As we were seated in the central core of the outdoor space, I on my amorphous settee and you solidly placed in the nearby wicker chair, I noticed that the place was surprisingly empty. The day was a glorious one, bright sunshine with cooler than expected temperatures. Any other Saturday would find this inner sanctum filled with anxious tourists hoping to catch a view of some Hollywood starlet. I remember once, years ago, choosing to have lunch in this place with dear Sam for the romance of it, and the fact that the establishment forbade photos and I would, therefore, have his undivided attention. I sheepishly asked our waiter if it would be permissible for me to take a few photographs. I wished to immortalize the balcony from which I received that severe reprimand from the manager, or the corner where I lunched with Sam on that rainy afternoon, or the places where Chuck and I had so often sat over glasses of champagne or cool rosé, as we did this day. Without missing a beat, I received assurances from the waiter that on this empty afternoon it would be okay to pull my monochrom from its place in my bird's nest of a bag and take a few shots. And so I did.
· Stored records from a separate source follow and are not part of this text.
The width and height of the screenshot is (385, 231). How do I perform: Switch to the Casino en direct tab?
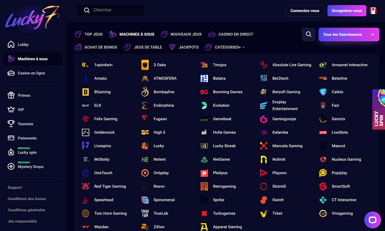point(231,34)
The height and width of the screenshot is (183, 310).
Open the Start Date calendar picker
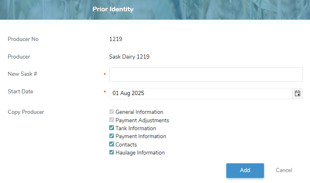[x=297, y=93]

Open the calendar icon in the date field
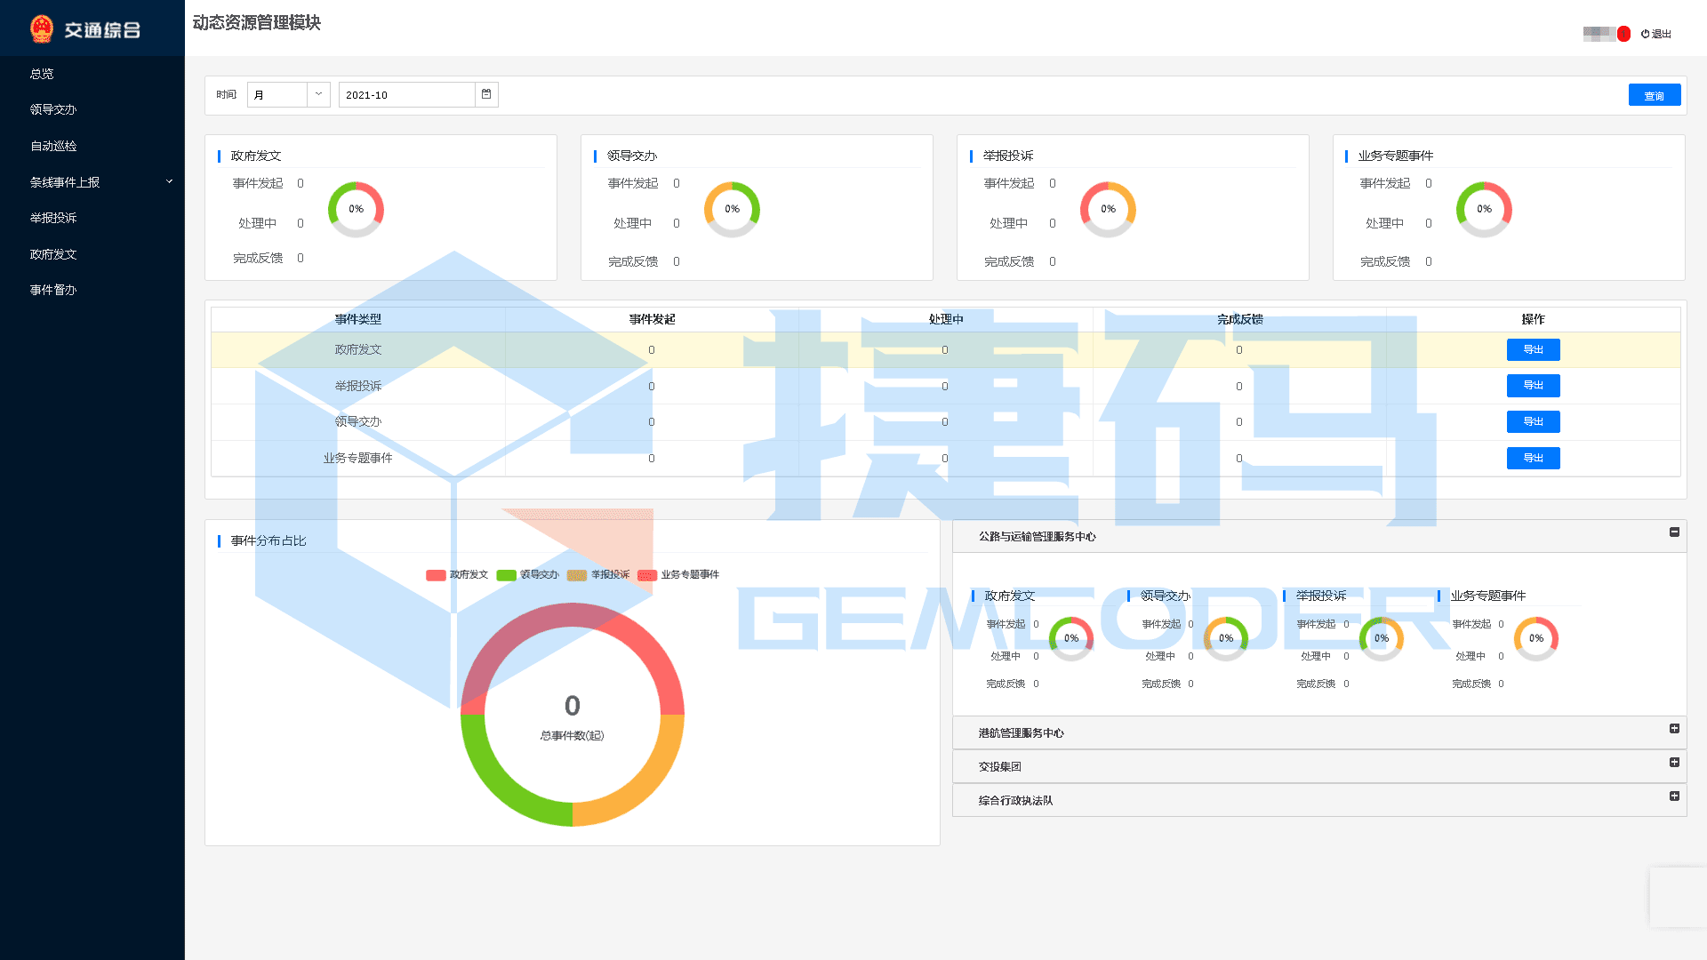point(485,93)
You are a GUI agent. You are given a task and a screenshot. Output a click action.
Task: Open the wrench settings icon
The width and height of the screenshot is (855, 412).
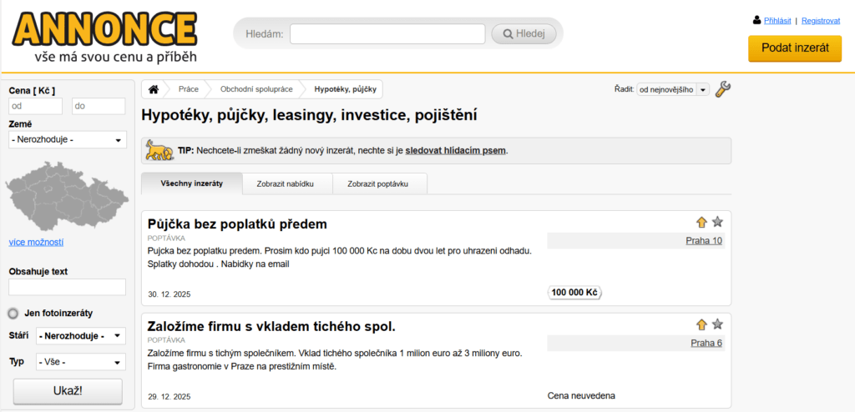723,89
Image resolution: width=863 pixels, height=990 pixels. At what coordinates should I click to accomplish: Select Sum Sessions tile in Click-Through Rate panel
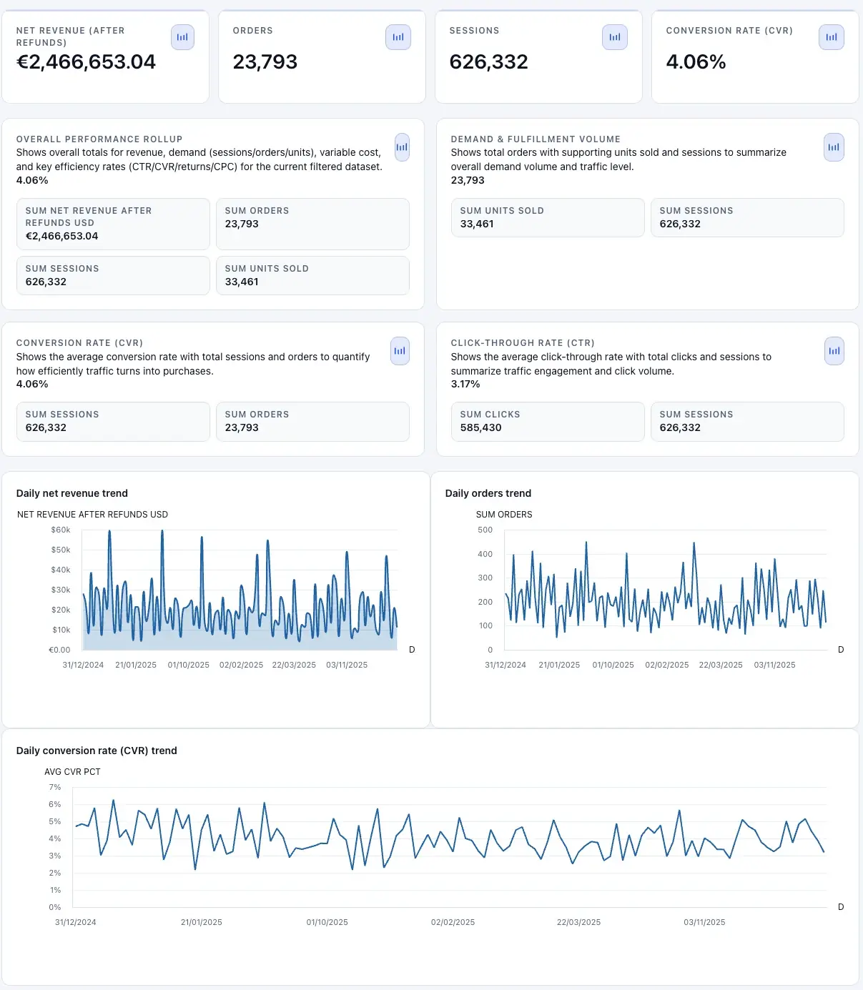pyautogui.click(x=747, y=421)
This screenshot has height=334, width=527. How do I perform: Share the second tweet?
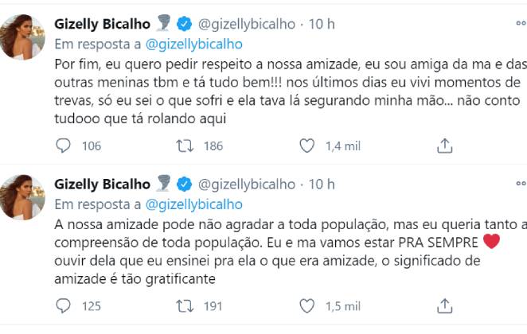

The conversation and wine flowed in equal measure and in our relaxation we talked about all the things that couple's need to discuss but find hard to do within the daily rhythms of their lives. As it was this afternoon and has always been, your calm and clear view removed roadblocks, relieved pressures, and detailed more suitable alternatives for our life together. I smiled knowing this to be the gift you bring to our relationship, and as the afternoon slid into early evening, I marveled once again at how lucky I was to find you at the bottom of that escalator, in the roundabout, in Seattle, all those years ago.
Before long we were headed to the gallery and the opening. What struck me on this night of honors and substantiation was how vital it is to have witnesses that believe in and share the joy with you. I noticed it first with the man sitting on the steps head in hand and wondered what he might be feeling amidst all these creative people trying to make their way to an artist's life. Was he there to celebrate someone? I noticed the father and daughters who were so proud of their mother's work, work featured in the window of the gallery, that they stood in the blinding evening sun to take her photograph. In his hands iPhones and Barbie dolls, his daughter touching the glass barrier between her mother and her, the mother wearing the simple name badge that confirmed her as a contributor to the show. This scene I take in and digest while considering the profundity by which you have supported me through my photographic life. Afterall, it was you who put the first camera in my hand, patiently looked at photo after photo, and encouraged me on those rainy mornings to get out of bed and go out with my camera.
On this night, all come together in a cocktail of accolades and appreciation for which I am humbled by the deep understanding that none of this would have happened without you as my life partner.